#### Entries shown ####
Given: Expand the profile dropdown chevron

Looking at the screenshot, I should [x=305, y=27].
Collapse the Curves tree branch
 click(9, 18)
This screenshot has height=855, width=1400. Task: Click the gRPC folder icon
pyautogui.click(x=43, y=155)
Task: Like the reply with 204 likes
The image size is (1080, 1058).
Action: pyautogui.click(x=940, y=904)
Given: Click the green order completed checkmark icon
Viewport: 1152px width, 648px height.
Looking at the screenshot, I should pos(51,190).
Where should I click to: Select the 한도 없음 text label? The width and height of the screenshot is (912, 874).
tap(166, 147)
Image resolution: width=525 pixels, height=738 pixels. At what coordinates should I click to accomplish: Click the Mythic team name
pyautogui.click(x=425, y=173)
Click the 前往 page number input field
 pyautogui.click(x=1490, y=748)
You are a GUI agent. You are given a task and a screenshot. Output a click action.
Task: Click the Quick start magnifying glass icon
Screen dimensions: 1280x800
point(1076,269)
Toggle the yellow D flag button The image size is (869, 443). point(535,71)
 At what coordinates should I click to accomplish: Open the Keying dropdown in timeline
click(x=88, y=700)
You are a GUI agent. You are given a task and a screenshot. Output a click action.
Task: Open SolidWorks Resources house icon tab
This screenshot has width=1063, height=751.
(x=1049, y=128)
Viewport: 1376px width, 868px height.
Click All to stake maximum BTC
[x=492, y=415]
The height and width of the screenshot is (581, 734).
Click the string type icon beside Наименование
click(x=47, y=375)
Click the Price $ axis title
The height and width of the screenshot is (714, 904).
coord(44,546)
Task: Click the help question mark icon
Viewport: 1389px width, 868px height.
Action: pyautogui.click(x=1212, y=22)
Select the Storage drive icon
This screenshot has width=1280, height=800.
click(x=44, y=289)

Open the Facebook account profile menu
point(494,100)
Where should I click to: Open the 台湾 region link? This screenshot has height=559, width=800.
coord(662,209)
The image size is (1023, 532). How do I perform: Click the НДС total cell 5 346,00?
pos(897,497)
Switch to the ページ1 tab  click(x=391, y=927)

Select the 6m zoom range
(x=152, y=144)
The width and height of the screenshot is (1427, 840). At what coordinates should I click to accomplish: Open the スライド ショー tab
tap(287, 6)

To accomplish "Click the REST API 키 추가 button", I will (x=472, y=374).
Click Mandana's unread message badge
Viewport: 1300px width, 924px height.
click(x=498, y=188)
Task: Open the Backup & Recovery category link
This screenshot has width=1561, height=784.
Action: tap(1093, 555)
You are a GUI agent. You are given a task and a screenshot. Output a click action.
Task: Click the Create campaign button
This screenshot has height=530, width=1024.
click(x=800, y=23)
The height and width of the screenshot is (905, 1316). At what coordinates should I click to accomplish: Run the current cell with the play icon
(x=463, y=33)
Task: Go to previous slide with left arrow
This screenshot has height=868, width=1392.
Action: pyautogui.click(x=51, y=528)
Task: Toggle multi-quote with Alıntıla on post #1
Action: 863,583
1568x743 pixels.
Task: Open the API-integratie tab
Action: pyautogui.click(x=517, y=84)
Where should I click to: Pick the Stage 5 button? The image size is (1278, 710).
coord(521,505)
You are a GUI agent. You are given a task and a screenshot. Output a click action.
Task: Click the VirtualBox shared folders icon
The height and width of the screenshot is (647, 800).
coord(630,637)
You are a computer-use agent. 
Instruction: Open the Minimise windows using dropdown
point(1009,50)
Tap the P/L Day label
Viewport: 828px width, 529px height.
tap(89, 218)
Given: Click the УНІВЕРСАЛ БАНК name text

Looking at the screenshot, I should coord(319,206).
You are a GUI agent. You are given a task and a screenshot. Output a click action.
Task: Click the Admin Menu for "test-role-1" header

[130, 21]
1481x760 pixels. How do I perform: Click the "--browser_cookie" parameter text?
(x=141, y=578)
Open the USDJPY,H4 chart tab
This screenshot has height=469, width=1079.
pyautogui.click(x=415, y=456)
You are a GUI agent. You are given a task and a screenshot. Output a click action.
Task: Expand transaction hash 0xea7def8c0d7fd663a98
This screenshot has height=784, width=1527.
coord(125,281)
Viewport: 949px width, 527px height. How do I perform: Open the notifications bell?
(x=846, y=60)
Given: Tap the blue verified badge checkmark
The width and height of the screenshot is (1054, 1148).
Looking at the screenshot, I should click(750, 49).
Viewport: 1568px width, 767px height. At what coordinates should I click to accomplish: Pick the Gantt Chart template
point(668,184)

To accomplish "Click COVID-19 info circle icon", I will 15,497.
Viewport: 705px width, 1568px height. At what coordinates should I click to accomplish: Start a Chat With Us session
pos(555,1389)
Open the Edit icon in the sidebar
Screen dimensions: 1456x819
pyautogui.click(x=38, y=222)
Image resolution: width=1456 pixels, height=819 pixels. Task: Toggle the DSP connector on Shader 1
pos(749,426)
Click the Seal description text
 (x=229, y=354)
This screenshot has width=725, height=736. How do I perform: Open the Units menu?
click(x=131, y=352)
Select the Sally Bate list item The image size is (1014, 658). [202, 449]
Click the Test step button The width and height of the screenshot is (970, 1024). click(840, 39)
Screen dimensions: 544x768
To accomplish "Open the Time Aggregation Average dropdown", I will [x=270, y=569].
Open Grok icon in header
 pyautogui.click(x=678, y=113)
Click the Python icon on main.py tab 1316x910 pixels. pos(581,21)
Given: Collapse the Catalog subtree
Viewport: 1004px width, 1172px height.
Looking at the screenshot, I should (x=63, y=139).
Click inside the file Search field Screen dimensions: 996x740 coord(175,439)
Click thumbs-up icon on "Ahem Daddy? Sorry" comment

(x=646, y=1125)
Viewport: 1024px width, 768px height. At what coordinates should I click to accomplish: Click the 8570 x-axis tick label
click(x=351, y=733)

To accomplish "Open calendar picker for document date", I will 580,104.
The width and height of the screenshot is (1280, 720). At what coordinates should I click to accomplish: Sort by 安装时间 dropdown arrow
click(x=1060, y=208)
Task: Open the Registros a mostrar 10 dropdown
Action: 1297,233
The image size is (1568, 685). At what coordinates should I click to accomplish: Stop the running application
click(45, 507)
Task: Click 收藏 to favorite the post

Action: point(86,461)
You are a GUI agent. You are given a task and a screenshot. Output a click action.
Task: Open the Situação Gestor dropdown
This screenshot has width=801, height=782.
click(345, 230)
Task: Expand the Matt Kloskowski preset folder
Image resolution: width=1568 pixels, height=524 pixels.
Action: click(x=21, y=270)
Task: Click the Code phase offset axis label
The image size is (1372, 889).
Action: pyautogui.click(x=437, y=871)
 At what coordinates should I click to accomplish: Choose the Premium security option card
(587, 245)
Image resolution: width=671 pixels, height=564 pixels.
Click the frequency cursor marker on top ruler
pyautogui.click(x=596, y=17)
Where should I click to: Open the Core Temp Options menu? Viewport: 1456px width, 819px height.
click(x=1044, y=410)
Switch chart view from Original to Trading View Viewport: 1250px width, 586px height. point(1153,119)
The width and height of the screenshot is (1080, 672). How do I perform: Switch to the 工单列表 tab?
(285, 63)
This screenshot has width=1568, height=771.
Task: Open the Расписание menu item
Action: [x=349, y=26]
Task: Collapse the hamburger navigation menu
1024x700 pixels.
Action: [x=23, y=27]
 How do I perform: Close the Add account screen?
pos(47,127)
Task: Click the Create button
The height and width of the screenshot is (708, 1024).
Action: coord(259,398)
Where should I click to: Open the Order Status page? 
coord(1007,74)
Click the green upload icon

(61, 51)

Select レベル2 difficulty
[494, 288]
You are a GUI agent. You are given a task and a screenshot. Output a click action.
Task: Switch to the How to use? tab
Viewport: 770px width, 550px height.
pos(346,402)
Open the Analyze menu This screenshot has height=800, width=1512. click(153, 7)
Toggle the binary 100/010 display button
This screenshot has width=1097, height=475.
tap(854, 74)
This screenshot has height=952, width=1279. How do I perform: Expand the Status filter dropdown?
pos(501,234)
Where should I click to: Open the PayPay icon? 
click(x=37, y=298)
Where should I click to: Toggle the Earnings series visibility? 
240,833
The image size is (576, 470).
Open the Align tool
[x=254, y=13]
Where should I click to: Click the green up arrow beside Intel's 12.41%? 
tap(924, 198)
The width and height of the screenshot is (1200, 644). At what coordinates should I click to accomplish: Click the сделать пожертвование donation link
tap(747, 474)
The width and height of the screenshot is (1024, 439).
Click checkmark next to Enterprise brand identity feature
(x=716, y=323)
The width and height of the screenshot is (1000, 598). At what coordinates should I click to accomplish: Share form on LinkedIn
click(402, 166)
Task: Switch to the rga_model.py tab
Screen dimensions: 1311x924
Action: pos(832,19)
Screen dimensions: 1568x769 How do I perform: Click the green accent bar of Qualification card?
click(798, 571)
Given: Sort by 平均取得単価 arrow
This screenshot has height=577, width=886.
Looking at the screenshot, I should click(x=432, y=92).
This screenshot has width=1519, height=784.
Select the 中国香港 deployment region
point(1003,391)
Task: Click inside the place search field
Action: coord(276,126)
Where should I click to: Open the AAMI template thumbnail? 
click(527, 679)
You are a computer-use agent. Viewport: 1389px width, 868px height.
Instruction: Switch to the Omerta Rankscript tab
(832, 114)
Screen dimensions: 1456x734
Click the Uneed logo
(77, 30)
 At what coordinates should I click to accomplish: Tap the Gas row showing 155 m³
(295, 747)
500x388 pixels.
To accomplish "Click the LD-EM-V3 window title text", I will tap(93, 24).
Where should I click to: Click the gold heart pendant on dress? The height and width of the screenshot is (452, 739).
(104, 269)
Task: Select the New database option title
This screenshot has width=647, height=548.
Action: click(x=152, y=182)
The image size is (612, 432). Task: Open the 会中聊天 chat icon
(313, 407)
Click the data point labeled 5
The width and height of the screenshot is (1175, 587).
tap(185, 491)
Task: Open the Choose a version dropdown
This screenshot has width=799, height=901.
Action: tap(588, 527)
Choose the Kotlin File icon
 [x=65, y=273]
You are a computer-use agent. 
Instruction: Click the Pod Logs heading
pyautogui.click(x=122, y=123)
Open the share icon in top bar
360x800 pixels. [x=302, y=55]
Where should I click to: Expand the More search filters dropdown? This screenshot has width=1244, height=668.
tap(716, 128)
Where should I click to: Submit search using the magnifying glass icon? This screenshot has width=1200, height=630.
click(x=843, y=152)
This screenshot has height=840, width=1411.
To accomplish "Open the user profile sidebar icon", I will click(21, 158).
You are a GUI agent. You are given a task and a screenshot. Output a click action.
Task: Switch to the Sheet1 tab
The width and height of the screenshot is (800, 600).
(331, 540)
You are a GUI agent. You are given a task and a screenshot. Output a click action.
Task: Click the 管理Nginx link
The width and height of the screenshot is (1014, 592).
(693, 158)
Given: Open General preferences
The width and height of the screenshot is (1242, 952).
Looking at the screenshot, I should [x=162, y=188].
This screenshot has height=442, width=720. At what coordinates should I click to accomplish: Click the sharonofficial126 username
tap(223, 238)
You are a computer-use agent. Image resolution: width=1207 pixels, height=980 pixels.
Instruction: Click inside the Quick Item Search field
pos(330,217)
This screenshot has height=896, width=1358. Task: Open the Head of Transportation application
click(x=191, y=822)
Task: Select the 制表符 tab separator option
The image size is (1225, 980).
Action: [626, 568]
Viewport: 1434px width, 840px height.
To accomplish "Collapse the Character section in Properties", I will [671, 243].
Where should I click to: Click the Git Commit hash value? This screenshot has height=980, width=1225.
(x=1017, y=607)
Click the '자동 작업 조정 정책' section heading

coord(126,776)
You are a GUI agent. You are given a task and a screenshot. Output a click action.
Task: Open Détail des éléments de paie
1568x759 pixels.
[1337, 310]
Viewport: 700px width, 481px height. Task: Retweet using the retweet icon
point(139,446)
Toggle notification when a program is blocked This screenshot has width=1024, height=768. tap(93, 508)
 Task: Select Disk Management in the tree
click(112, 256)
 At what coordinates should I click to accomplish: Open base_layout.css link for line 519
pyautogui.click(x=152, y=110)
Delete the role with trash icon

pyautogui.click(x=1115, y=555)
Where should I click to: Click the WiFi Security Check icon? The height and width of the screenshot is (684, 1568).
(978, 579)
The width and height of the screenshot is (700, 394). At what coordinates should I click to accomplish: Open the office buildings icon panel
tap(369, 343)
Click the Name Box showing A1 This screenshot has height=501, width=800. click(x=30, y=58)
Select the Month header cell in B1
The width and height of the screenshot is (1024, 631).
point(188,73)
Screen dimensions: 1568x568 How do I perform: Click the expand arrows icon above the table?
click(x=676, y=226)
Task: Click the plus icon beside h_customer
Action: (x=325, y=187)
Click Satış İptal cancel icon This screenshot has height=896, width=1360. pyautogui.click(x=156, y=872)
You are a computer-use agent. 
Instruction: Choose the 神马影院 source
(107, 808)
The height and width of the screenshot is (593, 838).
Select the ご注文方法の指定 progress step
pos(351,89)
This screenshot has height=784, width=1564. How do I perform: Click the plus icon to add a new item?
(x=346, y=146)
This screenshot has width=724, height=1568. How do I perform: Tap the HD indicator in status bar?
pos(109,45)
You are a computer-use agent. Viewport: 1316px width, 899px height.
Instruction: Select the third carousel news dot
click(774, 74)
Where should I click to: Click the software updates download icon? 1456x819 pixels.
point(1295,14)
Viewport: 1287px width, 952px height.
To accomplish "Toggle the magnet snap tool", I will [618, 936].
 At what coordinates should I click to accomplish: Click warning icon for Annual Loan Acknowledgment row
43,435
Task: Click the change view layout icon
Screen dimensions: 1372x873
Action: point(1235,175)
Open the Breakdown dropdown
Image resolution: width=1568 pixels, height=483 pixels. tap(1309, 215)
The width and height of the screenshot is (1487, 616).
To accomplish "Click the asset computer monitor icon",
####
#### Exercise task:
Repeat everything from the line containing "Open the share icon in top bar" down to the line containing "will click(21, 158).", both of those lines included.

#### Correct result:
Open the share icon in top bar
360x800 pixels. [x=302, y=55]
Where should I click to: Expand the More search filters dropdown? This screenshot has width=1244, height=668.
tap(716, 128)
Where should I click to: Submit search using the magnifying glass icon? This screenshot has width=1200, height=630.
click(x=843, y=152)
This screenshot has height=840, width=1411.
To accomplish "Open the user profile sidebar icon", I will click(21, 158).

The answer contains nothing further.